Copyright week: using and losing the public domain



As Copyright Week continues, here's a pair of posts focusing on the importance of the public domain. First off, a guest editorial from Wikimedia's lawyers on the role of the public domain in the creation and maintenance of Wikipedia, one of the most amazing and important phenomena of the Internet age:

We must defend a vibrant public domain if we want collaborative projects like Wikipedia to continue to thrive. When material is removed from the public domain, it damages projects like Wikipedia and impacts Wikipedia readers and reusers at large. We are disappointed in the decision in Golan v. Holder, which removed content in the public domain by upholding the the Uruguay Round Agreements Act of 19941. Given the impact of the URAA on Wikipedia, the Wikimedia Foundation joined EFF in an amicus brief challenging the URAA a few years ago. When copyright is restored in a work, the public domain suffers. The immediate result is that Wikipedia is not as rich, because removing material from the public domain means that work previously available on Wikipedia may need to be removed.

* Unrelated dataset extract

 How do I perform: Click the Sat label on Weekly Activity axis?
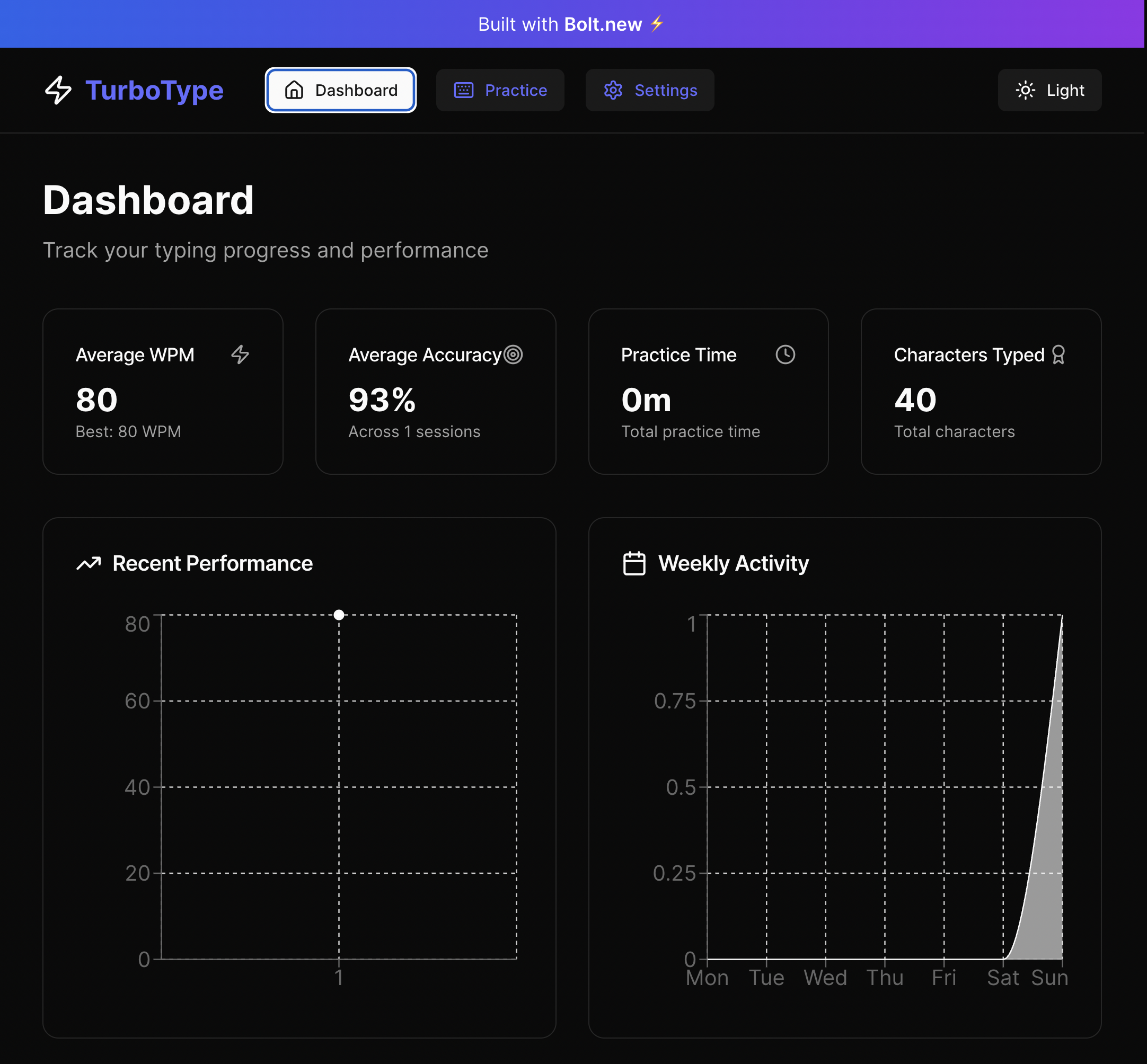click(1002, 978)
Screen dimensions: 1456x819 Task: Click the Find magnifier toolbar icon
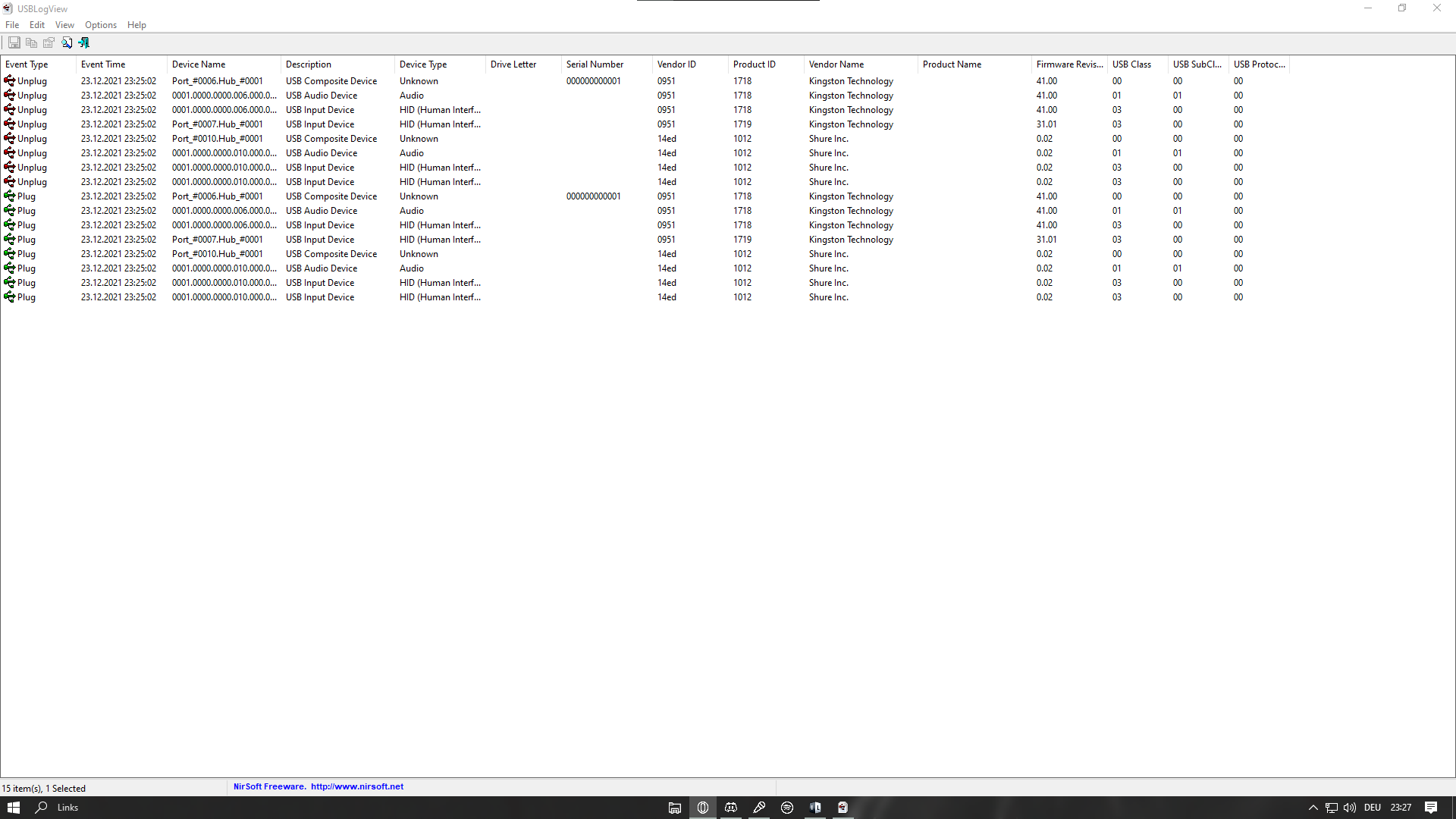[x=67, y=42]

Next, Techdirt's Mike Masnick reminds us that the public domain has been stolen from the public wholesale, through a series of economically and morally indefensible extensions of copyright that put that which rightly belongs to all of us into private hands:


However, the damage that our missing public domain does to culture, society, learning and knowledge is quite incredible. Two years ago, we had mentioned some research done by Professor Paul Heald, in which he noticed an incredible thing about new books available from Amazon, showing that plenty of recent new books were available, but they fade quickly… until you hit 1922 (the basic limit, before which nearly all works are in the public domain). And then there's a sudden jump in the works available.




See that big gap? All of that is lost culture thanks to our restrictive copyright laws, and the 1976 Act's ability to effectively kill off the public domain in the US. It should be seen as highly problematic that there are more books from the 1880s available for sale on Amazon than books from the 1980s.